History is full of examples that show how the emergence of nativism always goes hand in hand with the rise of binary opposites. U.S against them. Populist demagogues loudly claim that you can either be a nativist – prioritizing their country at the expense of building higher walls, locking all doors to keep “other people’s problems” at bay – or you can go and be part of a global elite. Those are the only two options, they say. But Wells, who was infinitely interested in internationalism, deftly demonstrates that it is possible to transcend this terrible dichotomy. We do not need to trap ourselves in either the hubris of ultranationalism or the injustices that are exacerbated in the name of greedy globalism. And this point is worth remembering today, where we need international solidarity and international sisterhood across borders, at a time when we need to remember our common humanity.
The Covid-19 pandemic has shown how deeply interconnected we are. The climate crisis has made it all too clear that no part of the world will be immune to the effects of global warming. We have massive challenges ahead of us as humanity, and no one can be solved by myths of exceptionism, nativism or isolationism. It is a shame that at a time when we so obviously need international cooperation, we have ended up with a kind of vaccinationalism. All of this would have disappointed Wells if he were alive today.
Democracy is not a medal that once earned can be framed and hung on a wall to hide the cracks. It is a delicate ecosystem, a living and breathing environment of interacting beings, controls and balances, diversity and inclusion, cooperation and coexistence. As such, it must be nurtured all the time. The ballot box in itself is not enough to maintain a proper pluralistic democracy. Let us not forget that many illiberal and even clearly authoritarian countries today hold “elections” every few years. Majoritarianism is not the same as democracy.
So in addition to the ballot box, there is a need for the rule of law, separation of powers, free and diverse media, independent academia, women’s rights, LGBTQ + rights. When democratic norms and institutions are broken and the language of politics becomes more and more combative and attacked by combat metaphors, we enter a dangerous area. Monopolizing power is dangerous. No politician, no political party and certainly no technology company should have absolute power in a society.
The story does not necessarily take place in a stable, linear development. New generations can repeat the mistakes their grandparents already made. When countries slide backwards, the first rights to be curtailed are women and minorities.

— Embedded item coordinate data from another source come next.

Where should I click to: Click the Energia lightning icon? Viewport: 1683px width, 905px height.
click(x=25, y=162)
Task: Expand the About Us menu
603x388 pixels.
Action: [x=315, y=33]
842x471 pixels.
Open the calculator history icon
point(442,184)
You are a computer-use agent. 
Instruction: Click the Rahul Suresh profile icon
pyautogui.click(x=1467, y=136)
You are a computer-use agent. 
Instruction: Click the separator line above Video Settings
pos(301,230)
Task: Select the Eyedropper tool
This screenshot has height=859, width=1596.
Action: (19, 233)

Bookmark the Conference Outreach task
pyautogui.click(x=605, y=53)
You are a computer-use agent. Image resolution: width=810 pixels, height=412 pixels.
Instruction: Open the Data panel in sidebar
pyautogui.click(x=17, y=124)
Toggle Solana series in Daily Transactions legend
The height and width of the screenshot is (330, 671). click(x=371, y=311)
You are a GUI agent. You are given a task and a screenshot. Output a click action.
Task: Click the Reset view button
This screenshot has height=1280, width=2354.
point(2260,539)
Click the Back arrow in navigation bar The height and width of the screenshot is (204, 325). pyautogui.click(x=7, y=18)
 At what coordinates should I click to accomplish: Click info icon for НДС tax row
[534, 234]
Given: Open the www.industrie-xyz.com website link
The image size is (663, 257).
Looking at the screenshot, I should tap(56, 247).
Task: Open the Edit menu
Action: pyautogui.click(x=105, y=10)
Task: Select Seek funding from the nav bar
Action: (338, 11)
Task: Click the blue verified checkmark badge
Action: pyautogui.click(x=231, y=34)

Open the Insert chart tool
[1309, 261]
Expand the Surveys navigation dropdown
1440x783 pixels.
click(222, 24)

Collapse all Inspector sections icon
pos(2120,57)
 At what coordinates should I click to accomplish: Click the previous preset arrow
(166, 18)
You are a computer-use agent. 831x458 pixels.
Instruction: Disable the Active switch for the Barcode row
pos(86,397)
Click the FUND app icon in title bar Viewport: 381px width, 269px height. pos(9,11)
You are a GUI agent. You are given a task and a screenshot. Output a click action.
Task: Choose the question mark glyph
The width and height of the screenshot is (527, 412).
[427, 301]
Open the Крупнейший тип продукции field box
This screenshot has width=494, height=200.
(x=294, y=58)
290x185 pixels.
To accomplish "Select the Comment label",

Wells believed in a literature of ideas; art that engaged the world and dared to ask questions. He envisioned a future where “women must be free as men”. Dare to write about taboos, he supported not only gender equality but also the sexual liberation of women, so they would “in no way be slaves or subordinate to the men they have chosen.” I find it just as important that he advocated contraception at a time when it was not easy to do so.
HG Wells understood inequality. He knew how expanding and deepening inequalities would erode life and human happiness. He also understood desperation. In his iconic Human Rights, he said: “Unless we can fight our way through today’s growing confusion to a new world order of law and security, unless we can keep our heads and courage to restore an honest life, our species will perish, mad, fight. and gibbe, a dwindling swarm of super-Nazis on a ruined land. ”
This is an abridged version of Elif Shafak’s PEN HG Wells lecture given on Friday, September 17, 2021 at the Ripples of Hope Festival in partnership with English PEN for their centennial program, Common Currency. Tickets for Free Expression Now, the last event of PEN’s centenary celebrations, are available here.